Starring Chang Yi, Yue Wai, Shu Pei-Pei, Lisa Chiao Chiao, Wong Chung-Shun, Goo Man-Chung, Cheng Miu, Tien Feng, Yeung Chi Hing, Fang Mian, Lau Leung Wa, Lam Jing, Wong Ching Ho, Lo Lieh
Directed by Kao Li
Released only six weeks after The One Armed Swordsman, I went into The Silent Swordsman with no expectations that the heroic, masculine bloodshed of Chang Cheh would have penetrated into the other films of the studio this quickly. This worked out, as The Silent Swordsman is absolutely nothing like The One Armed Swordsman and it would be unfair to compare the two films. Instead The Silent Swordsman is more of a political intrigue historical epic than a wuxia film, and should be viewed as such.
The film opens with a massive battle as invaders try to overtake the wall General Yuan defends. They should have received reinforcements by now and they fear that General Lu Qiang of Zhenxi is a traitor, refusing to send troops on purpose. General Yuan sends a message to the Sun Moon martial club, hoping that their clan leader can spy on General Lu and coerce him into providing the reinforcements. Our main character though is Shen Bingyi (Chang Yi), a young skilled martial artist who sets out to find his brother Zhong, the leader of the Sun Moon Club.

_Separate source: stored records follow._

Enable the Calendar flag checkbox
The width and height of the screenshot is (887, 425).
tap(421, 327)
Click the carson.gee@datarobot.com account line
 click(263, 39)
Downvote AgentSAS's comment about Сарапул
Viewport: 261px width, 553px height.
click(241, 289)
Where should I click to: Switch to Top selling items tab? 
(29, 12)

He’s not in the movie in the way a traditional main character is, but by the second half the story has shifted enough to allow him into it.

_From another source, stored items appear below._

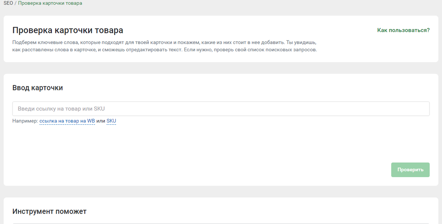The width and height of the screenshot is (442, 224).
Task: Click the slash separator in the breadcrumb
Action: [15, 3]
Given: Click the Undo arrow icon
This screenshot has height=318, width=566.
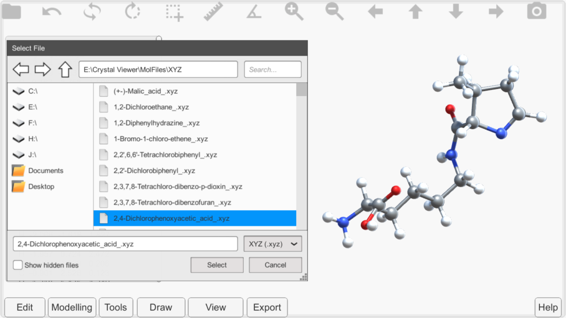Looking at the screenshot, I should (51, 12).
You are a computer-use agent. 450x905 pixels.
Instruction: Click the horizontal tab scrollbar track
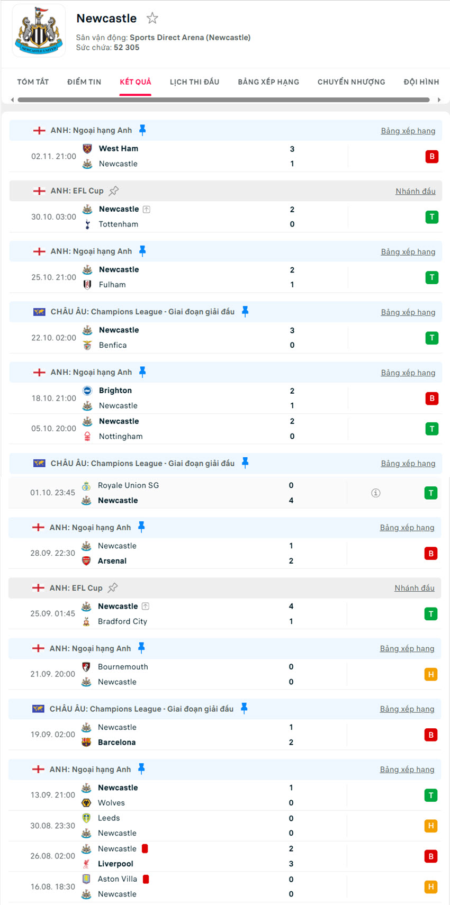tap(223, 99)
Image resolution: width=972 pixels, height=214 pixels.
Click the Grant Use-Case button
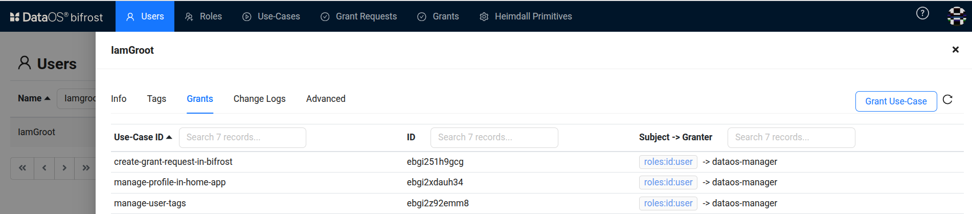(x=896, y=101)
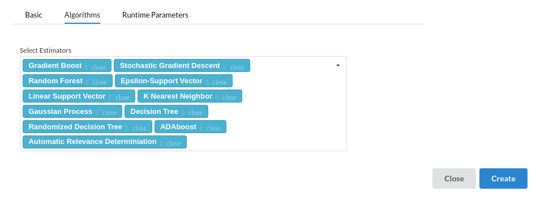Click the Create button
Viewport: 536px width, 204px height.
503,179
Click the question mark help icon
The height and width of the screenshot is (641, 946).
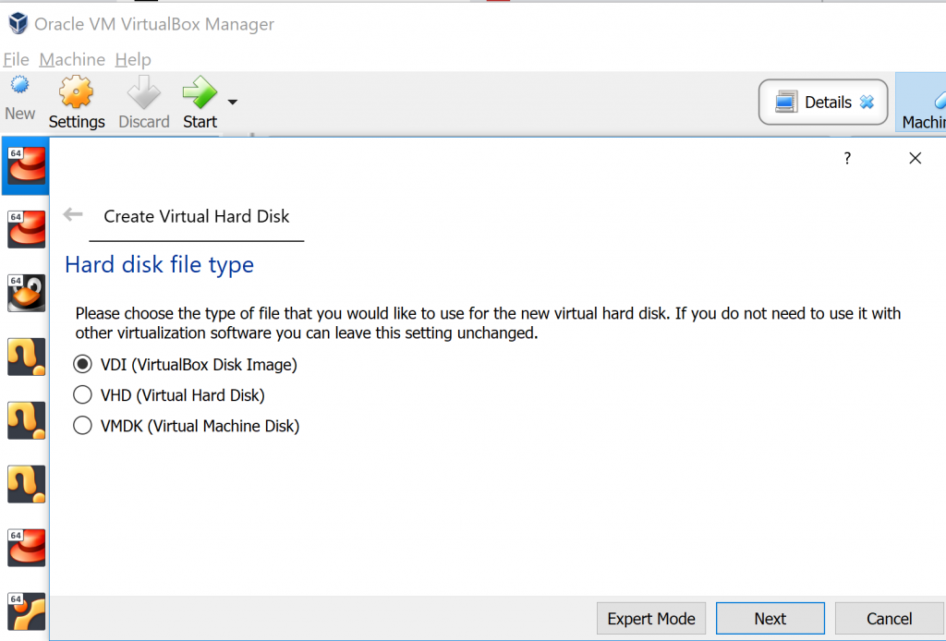coord(847,158)
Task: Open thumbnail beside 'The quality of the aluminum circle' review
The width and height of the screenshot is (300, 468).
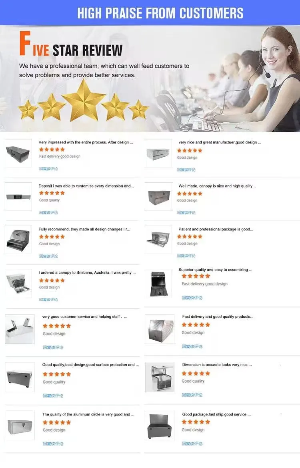Action: coord(20,426)
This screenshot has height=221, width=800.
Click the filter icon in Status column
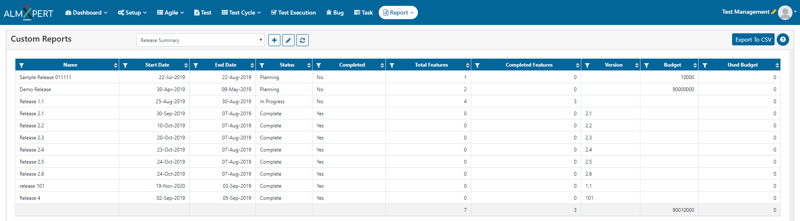click(x=262, y=65)
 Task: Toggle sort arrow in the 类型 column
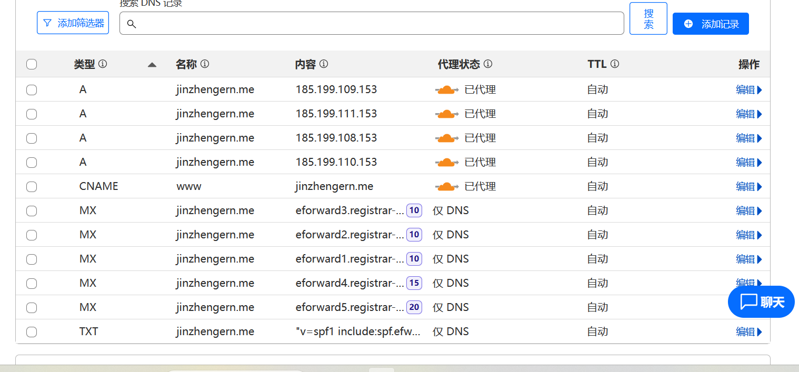point(152,64)
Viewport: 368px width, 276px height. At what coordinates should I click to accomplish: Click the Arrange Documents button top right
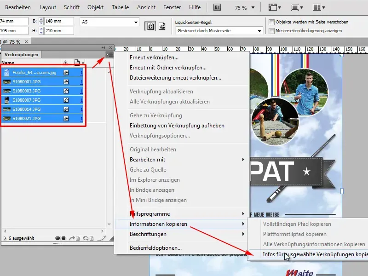318,6
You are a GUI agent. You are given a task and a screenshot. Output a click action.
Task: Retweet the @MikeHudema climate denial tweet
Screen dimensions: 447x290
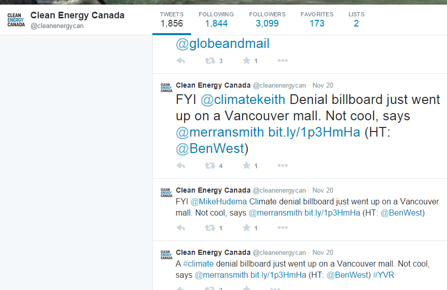coord(209,228)
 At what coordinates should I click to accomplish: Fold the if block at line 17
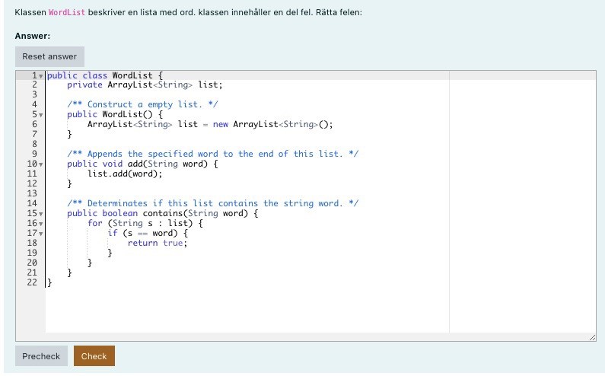tap(41, 234)
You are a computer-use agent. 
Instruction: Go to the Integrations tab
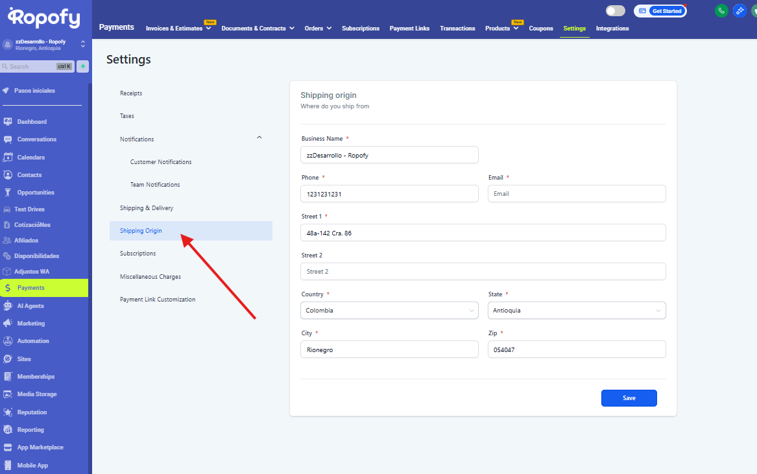pos(612,29)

The Silent Swordsman is very light on action, but it isn’t so much of a disappointment as it’s clear from the get-go that it wasn’t their intention to make an action picture. Exactly what their intention was though is anyone’s guess, as the film jumps through a sea of genres as it plays out. It opens as a historical war epic, before becoming a wuxia film, then morphing into a musical, followed by a romance, and finally returning to a mashed-up historical epic wuxia movie. I’m all for blending genres but director Kao Li thoroughly shifts the entire picture into whatever genre he feels like the story should take it in. When it moves into musical land, prepare for a couple of songs from various characters and a choreographed dance number, all superfluous to the main plot and driving energy of the story. About mid-way through the film, I started feeling bad for General Yuan and his men still waging that opening battle on the wall, waiting forever for everyone to get their shit together and provide some much-needed backup.
The action scenes themselves are interesting and choreographed about as well as any of these early Shaw Brothers pictures. What sets the scenes in The Silent Swordsman apart though, is their epic scale. Every battle features dozens of combatants, with the men in the opening siege numbering in the hundreds. These are ambitious battles on a scale that I have yet to see in a Shaw Brothers film and as such they are very entertaining. In addition to the large-scale wars, there’s also a good share of cool throwing darts, fans that shoot sharp spines and badass displays of the mystical Eagle Claw technique to pull fleeing enemies back within the reach of a justice-dealing sword.
The Silent Swordsman also features tons of different locales in order to service its far-reaching plot, from mountaintop temples to nomadic Mongol camp tents. It also features a return to one of my favorite Shaw Brothers’ sets, the underground castle dungeon. The sets all look great and make this uneven film a lot more palatable. I’m also unsure exactly where the silent swordsman of the title was. Perhaps it is a reference to the main character who is a swordsman of few words, which admittedly doesn’t roll off the tongue in the same way as The Silent Swordsman. I think I can let them slide this time.
Overall, this is one you could easily skip on your trek through the Shaw Brothers catalog, but it’s one that does offer quite a few entertaining, little moments throughout. It doesn’t make for a good film overall, but it is an interesting one nonetheless.